In the trial, 495 patients with BRAF V600 mutation-positive unresectable locally advanced or metastatic melanoma were randomized to receive Zelboraf daily on a 28-day cycle plus either cobimetinib or placebo on days 1-21. Results showed that patients who received cobimetinib in combination with Zelboraf had a higher rate of progression-free survival (PFS) compared to those patients who received Zelboraf alone. Furthermore, the median PFS for cobimetinib plus Zelboraf was of 9.9 months, compared to only 6.2 months for Zelboraf alone.
The combination therapy was found to reduced the risk of disease worsening or death by half. In terms of Grade 3 adverse events, people receiving the combined treatment had liver lab abnormalities, elevated creatine phosphokinase and diarrhea.
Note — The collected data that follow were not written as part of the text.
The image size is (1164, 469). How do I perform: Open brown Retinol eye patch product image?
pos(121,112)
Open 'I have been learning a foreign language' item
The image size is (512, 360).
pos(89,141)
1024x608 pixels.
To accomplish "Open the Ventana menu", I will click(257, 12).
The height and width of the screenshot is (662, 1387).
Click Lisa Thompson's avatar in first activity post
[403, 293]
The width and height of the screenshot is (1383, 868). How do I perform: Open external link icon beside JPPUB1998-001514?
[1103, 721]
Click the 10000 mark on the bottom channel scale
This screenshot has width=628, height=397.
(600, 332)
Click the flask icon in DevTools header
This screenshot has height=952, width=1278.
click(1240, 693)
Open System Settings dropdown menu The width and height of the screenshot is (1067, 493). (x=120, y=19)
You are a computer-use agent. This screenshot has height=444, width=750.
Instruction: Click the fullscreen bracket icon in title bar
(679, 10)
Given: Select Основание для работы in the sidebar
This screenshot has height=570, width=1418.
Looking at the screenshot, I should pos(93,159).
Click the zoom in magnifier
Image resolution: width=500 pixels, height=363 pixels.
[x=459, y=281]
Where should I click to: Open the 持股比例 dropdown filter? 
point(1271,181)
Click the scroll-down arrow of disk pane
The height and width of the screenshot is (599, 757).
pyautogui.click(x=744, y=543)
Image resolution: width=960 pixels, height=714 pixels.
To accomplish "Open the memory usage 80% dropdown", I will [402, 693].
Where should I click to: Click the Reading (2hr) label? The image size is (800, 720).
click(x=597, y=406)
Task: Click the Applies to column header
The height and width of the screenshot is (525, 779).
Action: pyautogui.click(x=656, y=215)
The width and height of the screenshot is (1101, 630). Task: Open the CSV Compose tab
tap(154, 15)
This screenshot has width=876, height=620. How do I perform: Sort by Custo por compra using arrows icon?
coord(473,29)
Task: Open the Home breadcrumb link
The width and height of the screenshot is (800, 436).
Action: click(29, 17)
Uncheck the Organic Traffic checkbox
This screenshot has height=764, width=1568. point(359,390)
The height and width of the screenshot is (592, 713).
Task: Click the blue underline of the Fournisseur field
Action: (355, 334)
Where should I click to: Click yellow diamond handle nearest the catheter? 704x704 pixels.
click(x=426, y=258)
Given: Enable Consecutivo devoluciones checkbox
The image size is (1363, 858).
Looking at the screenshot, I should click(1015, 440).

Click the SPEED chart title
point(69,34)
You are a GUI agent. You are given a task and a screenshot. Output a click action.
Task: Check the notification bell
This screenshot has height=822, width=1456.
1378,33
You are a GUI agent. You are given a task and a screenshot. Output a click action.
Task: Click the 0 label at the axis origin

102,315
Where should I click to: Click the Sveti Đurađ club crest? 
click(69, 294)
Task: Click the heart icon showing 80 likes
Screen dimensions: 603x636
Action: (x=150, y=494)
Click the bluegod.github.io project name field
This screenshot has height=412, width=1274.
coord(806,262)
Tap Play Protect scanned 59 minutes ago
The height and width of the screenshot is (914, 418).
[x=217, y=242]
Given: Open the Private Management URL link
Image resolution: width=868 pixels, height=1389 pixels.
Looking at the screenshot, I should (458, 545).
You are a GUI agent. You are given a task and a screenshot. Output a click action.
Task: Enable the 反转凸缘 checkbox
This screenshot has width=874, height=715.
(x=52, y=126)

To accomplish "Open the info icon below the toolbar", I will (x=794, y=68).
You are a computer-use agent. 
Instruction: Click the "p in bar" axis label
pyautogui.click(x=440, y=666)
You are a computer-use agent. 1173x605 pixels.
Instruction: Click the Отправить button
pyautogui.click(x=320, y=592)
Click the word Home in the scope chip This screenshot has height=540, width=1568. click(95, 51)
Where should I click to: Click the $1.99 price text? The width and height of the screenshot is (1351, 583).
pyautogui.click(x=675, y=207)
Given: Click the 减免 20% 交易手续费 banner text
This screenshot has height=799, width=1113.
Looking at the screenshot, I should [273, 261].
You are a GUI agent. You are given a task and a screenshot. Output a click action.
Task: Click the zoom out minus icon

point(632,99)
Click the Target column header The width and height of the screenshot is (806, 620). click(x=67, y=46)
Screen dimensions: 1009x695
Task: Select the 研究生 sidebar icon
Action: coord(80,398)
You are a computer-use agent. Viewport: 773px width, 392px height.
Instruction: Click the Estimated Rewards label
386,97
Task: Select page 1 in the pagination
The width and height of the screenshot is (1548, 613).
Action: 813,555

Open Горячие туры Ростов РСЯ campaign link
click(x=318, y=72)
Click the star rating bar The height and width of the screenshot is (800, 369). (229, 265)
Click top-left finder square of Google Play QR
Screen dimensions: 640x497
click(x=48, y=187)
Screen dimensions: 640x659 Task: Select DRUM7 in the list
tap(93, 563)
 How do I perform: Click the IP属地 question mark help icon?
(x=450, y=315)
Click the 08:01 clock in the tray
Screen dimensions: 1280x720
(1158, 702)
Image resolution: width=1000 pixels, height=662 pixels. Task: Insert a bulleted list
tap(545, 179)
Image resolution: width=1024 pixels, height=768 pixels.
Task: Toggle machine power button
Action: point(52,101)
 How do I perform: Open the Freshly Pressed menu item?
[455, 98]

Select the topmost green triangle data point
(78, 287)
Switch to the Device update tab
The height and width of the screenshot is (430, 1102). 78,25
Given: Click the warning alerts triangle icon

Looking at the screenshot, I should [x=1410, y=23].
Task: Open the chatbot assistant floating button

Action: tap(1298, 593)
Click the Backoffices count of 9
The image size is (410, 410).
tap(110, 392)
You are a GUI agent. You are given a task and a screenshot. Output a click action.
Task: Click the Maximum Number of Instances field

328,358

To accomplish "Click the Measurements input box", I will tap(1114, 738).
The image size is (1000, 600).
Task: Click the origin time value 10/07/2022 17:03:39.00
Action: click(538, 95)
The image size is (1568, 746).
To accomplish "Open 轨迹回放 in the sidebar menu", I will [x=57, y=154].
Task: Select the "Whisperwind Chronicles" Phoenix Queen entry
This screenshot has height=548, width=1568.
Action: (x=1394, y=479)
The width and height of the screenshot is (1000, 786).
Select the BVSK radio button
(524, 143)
In a recent press release, Sandra Horning, M.D., chief medical officer and head of Global Product Development said “In the past several years we have made significant progress in treating advanced melanoma, but it remains a serious and difficult to treat cancer that affects more people each year. We look forward to working with the FDA as they review the NDA and hope the combination of cobimetinib and Zelboraf will soon become a new option for people with BRAF mutation-positive advanced melanoma.”
CoBRIM results were presented during the 2014 Congress of the European Society of Medical Oncology and were recently published in the New England Journal of Medicine. Data from this trial has already been submitted by Roche to the European Medicines Agency.